Explain the Subprime Mortgage Rate Crisis

With the exclusion of the burst of the dot-com bubble along with the temporary downturn after 9/11, America saw continued expansion of the market during the late 1990s and 2000s. A housing market drove customer spending and made the financial markets a great deal of money. Yet, when the sector began to falter, the market began to falter with it, and a domino effect began that led to a meltdown in the financial sector and national recession. Two individual factors caused the subprime mortgage crisis: a home market that expanded too rapidly to become sustainable and a basic change in the managing of mortgages.

Time Frame

Starting in the 1990s, the USA began experiencing a time of great financial prosperity. The nation had a balanced budget and many consumers were feeling good about the future. These positive feelings spurred consumer spending, forcing a growth in industrial output, which boosted employment and contributed to greater prosperity. The first part of the 2000s saw a reduction in interest rates and people buying houses in record numbers, driving up demand and prices. In many areas, such as California, Arizona and Florida, buyers greatly outnumber sellers and bid for houses over the asking price. Sellers began increasing asking prices in response and double-digit annual value increases became common. Many who did not market their houses borrowed from the equity produced by the inflated value of the houses.

Misconceptions

The assumption in the 2000s was that housing prices would grow indefinitely, which makes buyers rush into purchasing and investors and sellers anxious to see gains. Lenders fueled this assumption by developing risky, innovative loan programs to fund this overblown market and enlarge the pool of buyers. A huge proportion of those loans were subprime loansloans especially geared toward buyers with high risk credit and greater debt.

Function

Lenders operate on perceived risk. They judge whether to approve a person for a loan based on the default risk of the applicant. Lenders do not like loan defaults due to the fact that they result in foreclosure, which traditionally costs them money. When home prices rise at a quick pace, as they did at the 2000s, foreclosure is much less costly or as likely, because the homeowner can sell before foreclosure occurs or the lender can stand to eliminate money once in a while on a foreclosed home. This means the lender can afford to take some extra risk with the types of loans it provides.

Caution

Lenders began offering subprime loans that featured reduced credit criteria, reduced down payment requirements, let more debt versus income, and started more applications with little to no income verification in exchange for gains from charging higher interest rates. These products enlarged the pool of buyers, which warmed up the industry even more. Adjustable-rate mortgages provided low initial monthly payments for a couple of years that would adjust to a speed more in keeping with the market and let more people get into homes that would otherwise be out of the price range with minimal to no money down.
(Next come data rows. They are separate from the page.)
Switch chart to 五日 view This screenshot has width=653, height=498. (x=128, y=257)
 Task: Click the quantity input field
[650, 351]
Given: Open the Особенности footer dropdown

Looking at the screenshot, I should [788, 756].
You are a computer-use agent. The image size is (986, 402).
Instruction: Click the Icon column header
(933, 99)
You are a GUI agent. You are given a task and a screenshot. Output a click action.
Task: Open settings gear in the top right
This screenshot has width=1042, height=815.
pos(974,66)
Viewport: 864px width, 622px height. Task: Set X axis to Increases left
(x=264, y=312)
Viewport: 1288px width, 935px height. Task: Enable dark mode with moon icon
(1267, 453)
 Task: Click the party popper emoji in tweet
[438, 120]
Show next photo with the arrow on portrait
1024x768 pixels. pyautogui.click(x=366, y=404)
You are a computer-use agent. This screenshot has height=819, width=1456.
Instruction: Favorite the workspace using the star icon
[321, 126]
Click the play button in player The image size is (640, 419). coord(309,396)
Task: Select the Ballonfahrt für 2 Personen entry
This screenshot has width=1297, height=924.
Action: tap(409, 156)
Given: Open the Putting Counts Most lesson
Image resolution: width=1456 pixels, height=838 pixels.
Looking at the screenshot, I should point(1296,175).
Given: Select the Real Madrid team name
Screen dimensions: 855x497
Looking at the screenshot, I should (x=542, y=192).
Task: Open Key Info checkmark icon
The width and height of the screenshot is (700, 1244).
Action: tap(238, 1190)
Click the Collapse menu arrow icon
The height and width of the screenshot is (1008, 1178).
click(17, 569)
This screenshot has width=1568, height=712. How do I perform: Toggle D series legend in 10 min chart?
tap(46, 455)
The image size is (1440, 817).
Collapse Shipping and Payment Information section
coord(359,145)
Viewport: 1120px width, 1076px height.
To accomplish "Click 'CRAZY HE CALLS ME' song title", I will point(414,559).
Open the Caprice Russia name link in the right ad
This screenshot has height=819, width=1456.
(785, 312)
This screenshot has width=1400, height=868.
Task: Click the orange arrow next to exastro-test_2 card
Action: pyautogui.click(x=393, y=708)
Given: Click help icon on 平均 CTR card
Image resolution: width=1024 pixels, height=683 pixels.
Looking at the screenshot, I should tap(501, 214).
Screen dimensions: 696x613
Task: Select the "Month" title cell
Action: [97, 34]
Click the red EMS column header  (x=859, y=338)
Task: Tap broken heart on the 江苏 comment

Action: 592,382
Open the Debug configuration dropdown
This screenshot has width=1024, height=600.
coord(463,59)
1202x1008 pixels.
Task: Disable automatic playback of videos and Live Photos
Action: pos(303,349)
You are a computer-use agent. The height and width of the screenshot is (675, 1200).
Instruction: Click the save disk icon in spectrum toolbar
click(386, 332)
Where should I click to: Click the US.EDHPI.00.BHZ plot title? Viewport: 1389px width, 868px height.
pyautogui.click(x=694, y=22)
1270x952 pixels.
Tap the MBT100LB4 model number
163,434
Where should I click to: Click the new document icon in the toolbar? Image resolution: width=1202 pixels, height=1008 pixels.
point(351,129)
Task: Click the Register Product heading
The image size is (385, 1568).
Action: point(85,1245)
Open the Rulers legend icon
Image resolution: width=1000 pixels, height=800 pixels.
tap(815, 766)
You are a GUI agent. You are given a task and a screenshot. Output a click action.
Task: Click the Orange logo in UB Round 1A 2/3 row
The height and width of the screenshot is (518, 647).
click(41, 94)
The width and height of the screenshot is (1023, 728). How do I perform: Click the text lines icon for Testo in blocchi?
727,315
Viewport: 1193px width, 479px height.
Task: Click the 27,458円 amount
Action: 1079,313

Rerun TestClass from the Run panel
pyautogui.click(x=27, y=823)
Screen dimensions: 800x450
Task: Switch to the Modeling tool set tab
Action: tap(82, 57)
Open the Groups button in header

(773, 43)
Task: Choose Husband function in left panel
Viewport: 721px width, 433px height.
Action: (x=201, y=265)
Home buyers with such mortgages expected refinancing to fixed-rate loans before the modification interval and building equity from increasing prices.

Considerations

Lenders took even more risk in their loans since they changed how they did business. In the past, lenders were restricted in how far they could lend by just how much they had in deposits or may borrow. In the 2000s, most lenders acquired a continuous source of money to lend by bundling loans and selling them at a profit as mortgage-backed securities. These bundles comprised both high- and low-risk loans. The demand in the secondary market for these securities was high, with everyone from insurance companies to mutual and pension funds one of the purchasers. The sale of these loans required the foreclosure threat off the lender’s shoulders, freeing them to create even more loans and continue to fuel the market. A vicious cycle has been born.

Outcomes

The bubble burst when the first wave of foreclosures arrived in 2006 and 2007. Many homeowners did not or could not refinance their adjustable-rate mortgage could not afford the new high corrected payment. The resulting foreclosures began to flood the market and bring prices down. Lenders began to tighten lending criteria, which restricted the pool of buyers and, even when combined with falling home prices, further restricted the ability of homeowners to avoid foreclosure. Eventually, many homeowners were”upside down,” meaning that they owed more than what their houses were worth. A cycle began that eventually affected the whole nation and pressured many lenders out of business, starting with the heavily subprime lenders.